Mustafa İslamoğlu ve Mehmet Okuyan taraftarlarının çaresizliği

   Mustafa İslamoğlu ve Mehmet Okuyan’ın çelişkilerini, Kur’an-ı Kerimi kendi mantıklarına nasıl uydurduklarını buradan deşifre ettikçe müdafileri ilmi olarak cevap veremedikleri için bize saldırıya geçiyorlar. Bize yönelttikleri eleştiri de şu: “Onlar Kur’an’a çağırıyor ve Kur’an-ı anlatıyor, siz Kur’an’ı anlatmıyorsunuz evliyaları anlatıyorsunuz”

   Bir tanesi şöyle demiş: “Siz Mehmet Hocayı anlayamazsınız. Çünkü Kur’an’ı bilmiyorsunuz. O Kur’an’ı anlatıyor”

   Söylemlere bakarsanız bunlar Kur’an sevdalısı, Kur’an aşığı… Ama işin aslı öyle değil.
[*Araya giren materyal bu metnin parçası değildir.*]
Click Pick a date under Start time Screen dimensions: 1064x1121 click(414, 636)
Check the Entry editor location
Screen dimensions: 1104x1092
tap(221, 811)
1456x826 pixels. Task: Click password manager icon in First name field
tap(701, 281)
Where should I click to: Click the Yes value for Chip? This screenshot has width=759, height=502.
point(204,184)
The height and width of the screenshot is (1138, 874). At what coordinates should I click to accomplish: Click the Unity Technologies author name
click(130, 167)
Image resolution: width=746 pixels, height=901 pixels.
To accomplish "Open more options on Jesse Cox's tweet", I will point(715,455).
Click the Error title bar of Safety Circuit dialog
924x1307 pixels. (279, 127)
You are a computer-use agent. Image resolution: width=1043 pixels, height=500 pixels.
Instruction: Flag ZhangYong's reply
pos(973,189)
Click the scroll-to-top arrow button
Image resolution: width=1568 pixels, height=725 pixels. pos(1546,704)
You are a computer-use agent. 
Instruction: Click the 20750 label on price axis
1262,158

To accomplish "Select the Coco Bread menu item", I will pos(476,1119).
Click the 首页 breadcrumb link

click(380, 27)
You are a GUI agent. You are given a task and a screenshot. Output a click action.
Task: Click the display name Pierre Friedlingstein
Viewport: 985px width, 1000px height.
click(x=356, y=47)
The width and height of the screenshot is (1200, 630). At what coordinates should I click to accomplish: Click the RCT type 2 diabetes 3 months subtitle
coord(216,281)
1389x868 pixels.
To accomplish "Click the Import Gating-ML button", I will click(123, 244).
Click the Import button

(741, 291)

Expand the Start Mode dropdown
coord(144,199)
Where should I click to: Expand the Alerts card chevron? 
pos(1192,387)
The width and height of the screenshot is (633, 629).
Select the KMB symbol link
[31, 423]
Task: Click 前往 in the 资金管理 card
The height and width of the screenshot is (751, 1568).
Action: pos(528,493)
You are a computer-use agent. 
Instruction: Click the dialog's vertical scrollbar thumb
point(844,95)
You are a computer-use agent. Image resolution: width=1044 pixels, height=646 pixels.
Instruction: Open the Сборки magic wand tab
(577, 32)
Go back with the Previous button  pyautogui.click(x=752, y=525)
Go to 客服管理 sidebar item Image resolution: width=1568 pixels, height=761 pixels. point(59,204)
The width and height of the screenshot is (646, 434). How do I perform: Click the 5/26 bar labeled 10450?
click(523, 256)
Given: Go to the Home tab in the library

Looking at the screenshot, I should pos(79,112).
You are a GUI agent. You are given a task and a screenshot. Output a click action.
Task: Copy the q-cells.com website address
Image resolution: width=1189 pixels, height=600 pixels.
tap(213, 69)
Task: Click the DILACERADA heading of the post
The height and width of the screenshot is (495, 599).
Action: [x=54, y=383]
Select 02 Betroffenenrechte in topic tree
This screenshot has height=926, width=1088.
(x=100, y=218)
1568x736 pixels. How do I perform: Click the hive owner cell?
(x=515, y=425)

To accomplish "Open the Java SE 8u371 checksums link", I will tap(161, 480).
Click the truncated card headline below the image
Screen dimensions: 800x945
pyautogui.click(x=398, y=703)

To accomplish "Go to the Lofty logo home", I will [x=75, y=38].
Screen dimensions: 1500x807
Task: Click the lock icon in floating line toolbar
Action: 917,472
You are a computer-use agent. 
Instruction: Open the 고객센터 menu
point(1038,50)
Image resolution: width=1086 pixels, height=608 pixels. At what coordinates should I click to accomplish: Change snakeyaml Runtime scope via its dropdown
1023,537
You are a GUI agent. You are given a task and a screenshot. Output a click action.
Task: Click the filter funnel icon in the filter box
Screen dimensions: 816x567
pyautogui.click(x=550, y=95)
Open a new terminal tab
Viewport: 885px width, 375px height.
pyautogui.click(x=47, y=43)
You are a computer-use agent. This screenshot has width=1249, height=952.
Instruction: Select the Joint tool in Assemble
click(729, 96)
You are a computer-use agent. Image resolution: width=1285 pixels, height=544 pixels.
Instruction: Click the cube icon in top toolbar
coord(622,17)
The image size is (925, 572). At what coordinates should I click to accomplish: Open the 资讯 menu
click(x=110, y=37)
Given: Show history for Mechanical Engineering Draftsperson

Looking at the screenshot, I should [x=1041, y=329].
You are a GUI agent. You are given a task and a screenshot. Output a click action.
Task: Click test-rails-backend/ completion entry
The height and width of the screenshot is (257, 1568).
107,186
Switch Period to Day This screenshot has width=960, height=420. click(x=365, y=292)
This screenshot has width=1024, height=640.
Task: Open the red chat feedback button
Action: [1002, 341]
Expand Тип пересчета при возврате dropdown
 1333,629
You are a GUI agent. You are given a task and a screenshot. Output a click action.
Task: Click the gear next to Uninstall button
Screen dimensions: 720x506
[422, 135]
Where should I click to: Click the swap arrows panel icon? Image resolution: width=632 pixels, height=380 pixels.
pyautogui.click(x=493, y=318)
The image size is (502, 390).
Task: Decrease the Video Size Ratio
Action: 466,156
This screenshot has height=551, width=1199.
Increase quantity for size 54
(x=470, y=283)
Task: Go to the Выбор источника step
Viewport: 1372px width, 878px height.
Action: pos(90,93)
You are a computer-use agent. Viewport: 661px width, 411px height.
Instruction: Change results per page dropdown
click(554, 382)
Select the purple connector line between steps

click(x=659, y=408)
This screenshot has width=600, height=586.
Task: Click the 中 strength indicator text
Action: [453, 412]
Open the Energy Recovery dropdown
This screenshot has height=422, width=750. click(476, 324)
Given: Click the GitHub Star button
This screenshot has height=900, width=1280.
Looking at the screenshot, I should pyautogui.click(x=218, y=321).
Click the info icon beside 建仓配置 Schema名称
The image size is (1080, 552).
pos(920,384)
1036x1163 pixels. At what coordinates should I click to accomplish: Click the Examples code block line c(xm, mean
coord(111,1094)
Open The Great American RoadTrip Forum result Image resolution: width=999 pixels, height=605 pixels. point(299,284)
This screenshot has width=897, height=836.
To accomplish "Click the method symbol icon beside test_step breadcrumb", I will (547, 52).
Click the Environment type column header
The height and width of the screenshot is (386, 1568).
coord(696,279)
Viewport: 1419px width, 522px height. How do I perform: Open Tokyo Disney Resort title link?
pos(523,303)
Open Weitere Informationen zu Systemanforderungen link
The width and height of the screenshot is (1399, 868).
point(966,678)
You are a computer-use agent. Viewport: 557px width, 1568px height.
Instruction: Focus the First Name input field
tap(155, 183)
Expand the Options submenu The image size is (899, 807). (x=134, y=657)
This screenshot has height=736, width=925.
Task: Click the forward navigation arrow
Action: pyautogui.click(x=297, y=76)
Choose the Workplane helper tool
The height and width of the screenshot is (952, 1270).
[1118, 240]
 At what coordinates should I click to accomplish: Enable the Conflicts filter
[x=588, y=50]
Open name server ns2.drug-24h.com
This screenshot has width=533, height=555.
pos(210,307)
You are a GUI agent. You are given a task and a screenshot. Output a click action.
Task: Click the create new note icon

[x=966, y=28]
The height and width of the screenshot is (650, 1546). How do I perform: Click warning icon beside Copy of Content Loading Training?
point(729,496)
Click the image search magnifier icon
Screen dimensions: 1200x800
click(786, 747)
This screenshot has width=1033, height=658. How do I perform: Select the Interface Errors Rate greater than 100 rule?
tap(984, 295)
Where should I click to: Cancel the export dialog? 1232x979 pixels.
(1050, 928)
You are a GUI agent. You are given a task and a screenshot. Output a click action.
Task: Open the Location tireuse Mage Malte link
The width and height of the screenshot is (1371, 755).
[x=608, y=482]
HERŞEY KUR’AN-I KERİMİ ANLAMAK İÇİN
   Kur’an-ı Kerim Rabbimizin kelamı olması, ana kaynak olması hasebiyle biz onu 7’den yetmişe önce okumasını öğretiriz. Okumasını öğrenip ezberlemeyi isteyenlere binlerce hafızlık medreseleri hizmet vermektedir.

   Peki biz bununla yetiniyor muyuz? Hayır!

   Kur’an okumasını bilen ve hafızlık yapmış olan talebelere Kur’an-ı Kerimi anlayabilmeleri için “Kur’an Arapçasını” kelimenin çekimlerinden başlayarak kökünden yani temelinden çatısına kadar öğretiyoruz.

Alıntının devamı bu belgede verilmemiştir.